Looks better now, but it seems that the upstream router is not delegating any prefix. So you'll need to make the following adjustments in dhcp config (/etc/config/dhcp):

config dhcp wan
...
    option dhcpv6 relay
    option ra relay
    option ndp relay
    option master 1
 
config dhcp lan
... 
   option dhcpv6 relay
    option ra relay
    option ndp relay
2 Likes

This didn't seem to do the trick...
/etc/config/dhcp is now:

	option domainneeded '1'
	option localise_queries '1'
	option rebind_protection '1'
	option rebind_localhost '1'
	option local '/lan/'
	option domain 'lan'
	option expandhosts '1'
	option authoritative '1'
	option readethers '1'
	option leasefile '/tmp/dhcp.leases'
	option localservice '1'

config dhcp 'lan'
	option interface 'lan'
	option start '100'
	option limit '150'
	option leasetime '12h'
	option dhcpv6 'relay'
	option ra 'relay'
	option ra_management '1'
	option ndp 'relay'

config dhcp 'wan'
	option interface 'wan'
	option ignore '1'
	option dhcpv6 'relay'
	option ra 'relay'
	option ndp 'relay'
	option master '1'

config odhcpd 'odhcpd'
	option maindhcp '0'
	option leasefile '/tmp/hosts/odhcpd'
	option leasetrigger '/usr/sbin/odhcpd-update'

config host
	option dns '1'
	option name '**My Desktop**'
	option ip '192.168.10.***'
	option mac '**:**:**:**:**:**'
	option duid '000*********************************'

I did reboot my router and check afterwards.
Before applying these changes, I had three different but local ipv6 adresses, now I only get one local ipv6 address.
If I'm not mistaken, every device should get three ipv6 addresses.

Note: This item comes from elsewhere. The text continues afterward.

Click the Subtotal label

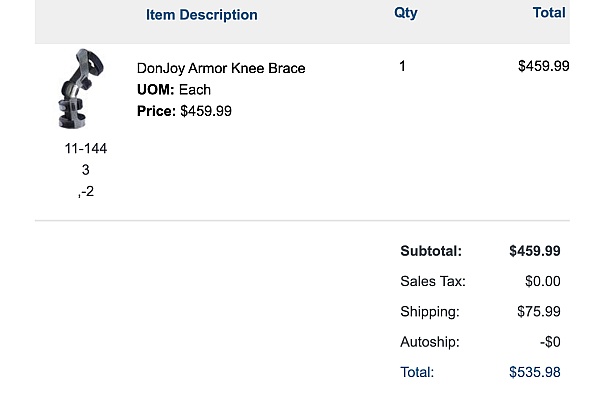click(431, 251)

One local and two public of which one is static (e.g. ends with mac address) and on random (after the given prefix of course)?.

Edit: Moved master option to wan

The master is in wan, not lan.

One link local, one or more ULA, and you should get one or more GUA.

My bad. Thank you very much! And thank your for the small lesson on ipv6 :smile:

Edit: It works now :wink:

1 Like

I'm glad you got it right!
If your problem is solved, please consider marking this topic as [Solved]. See How to mark a topic as [Solved] for a short how-to.

Done! Thank you very much for your help!

This topic was automatically closed 10 days after the last reply. New replies are no longer allowed.